Saved entries
----------------------------------------

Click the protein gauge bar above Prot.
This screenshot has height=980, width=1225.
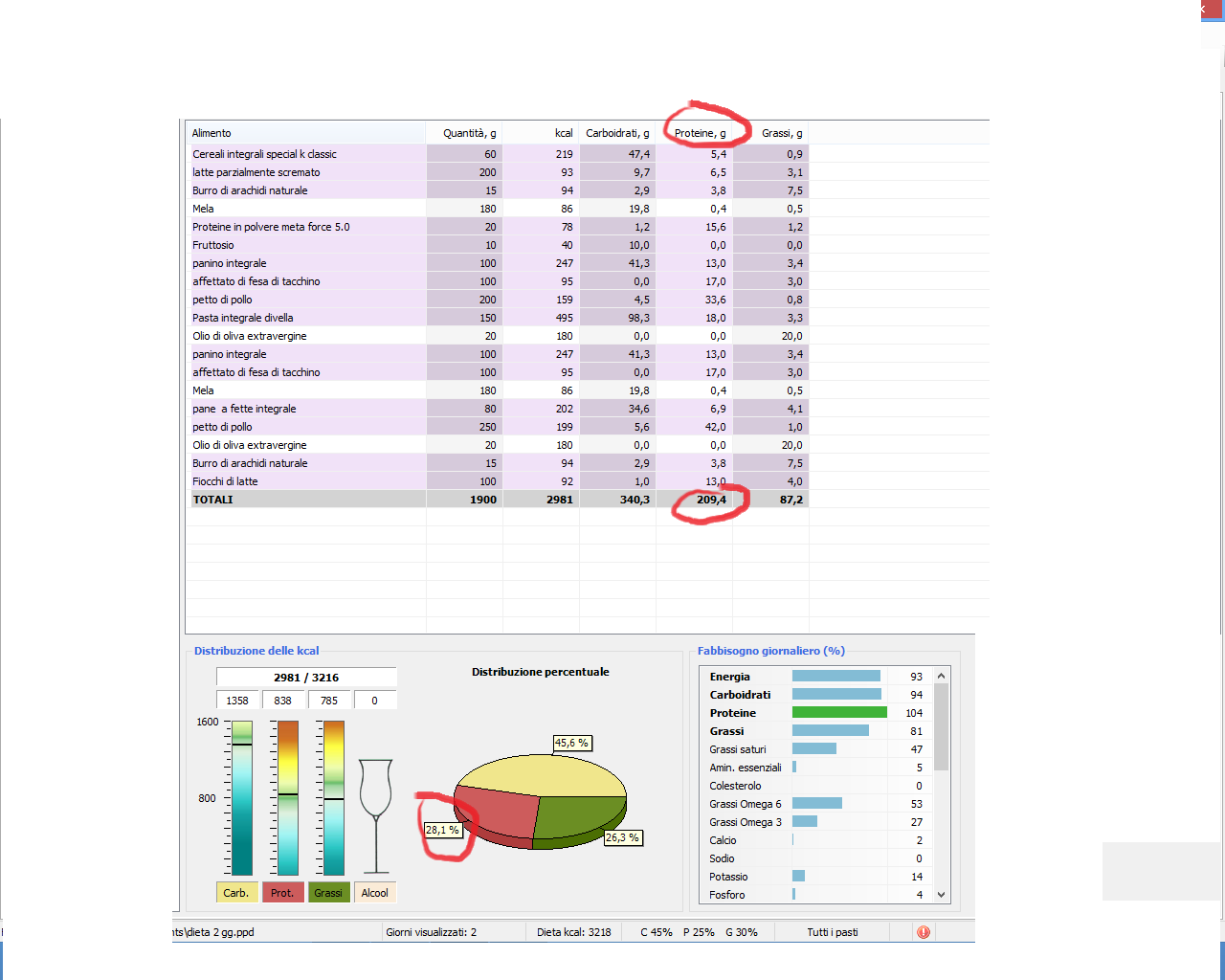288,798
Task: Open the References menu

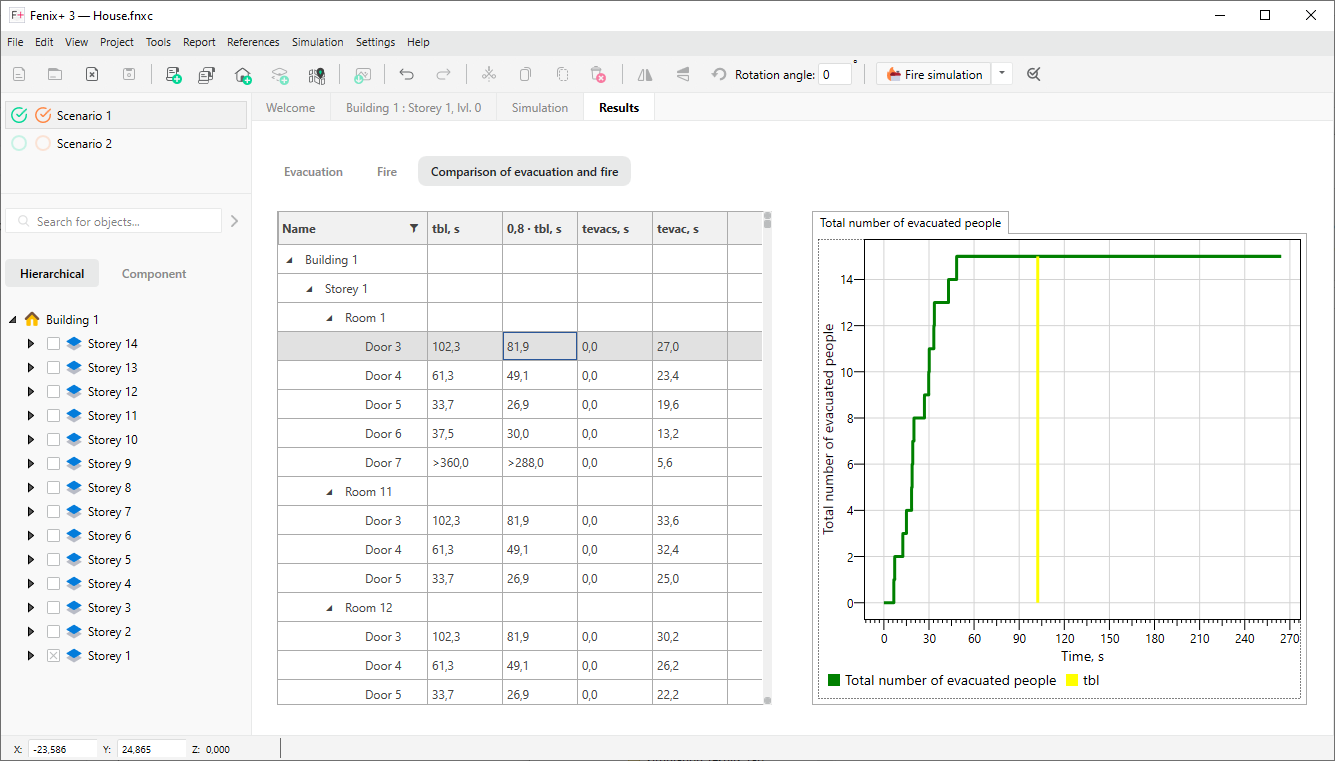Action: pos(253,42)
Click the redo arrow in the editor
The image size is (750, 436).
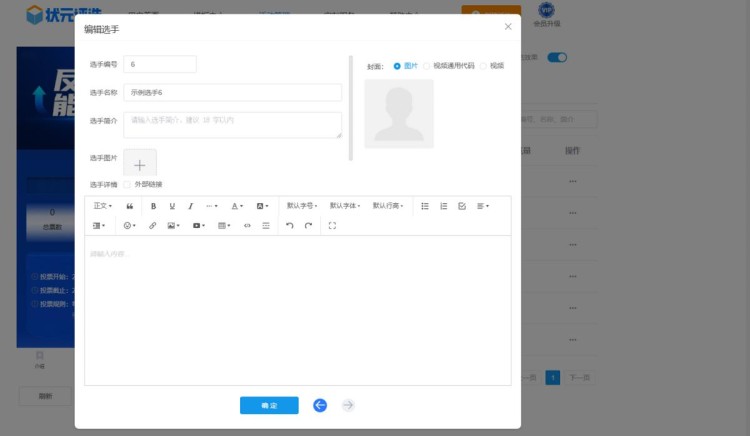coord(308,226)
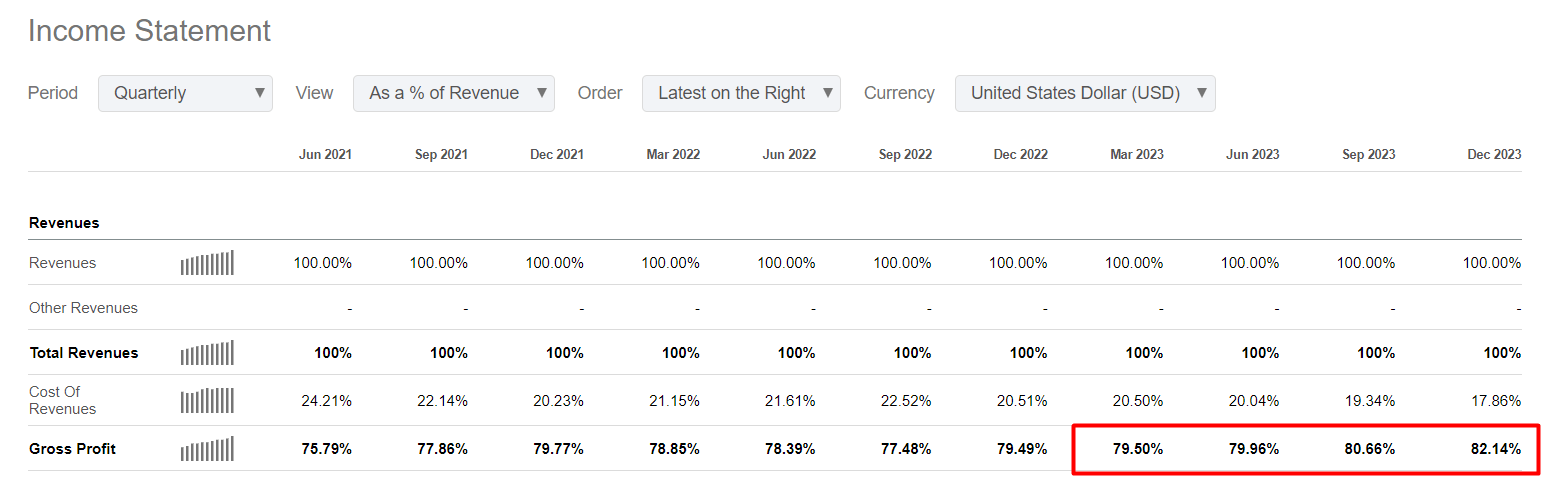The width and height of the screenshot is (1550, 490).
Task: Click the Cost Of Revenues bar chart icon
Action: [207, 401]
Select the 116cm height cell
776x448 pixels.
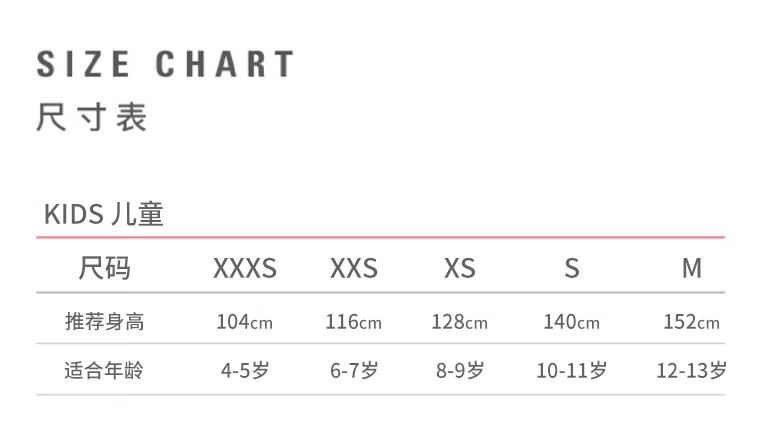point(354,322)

----------------------------------------

What to do:
Restate the records in full and word for word, but keep the pictures out.

Worked solution:
Click the protein gauge bar above Prot.
This screenshot has height=980, width=1225.
288,798
Task: Open the References menu

Action: pos(253,42)
Click the redo arrow in the editor
The image size is (750, 436).
coord(308,226)
The width and height of the screenshot is (1550, 490).
Task: Click the Cost Of Revenues bar chart icon
Action: [207, 401]
Select the 116cm height cell
776x448 pixels.
point(354,322)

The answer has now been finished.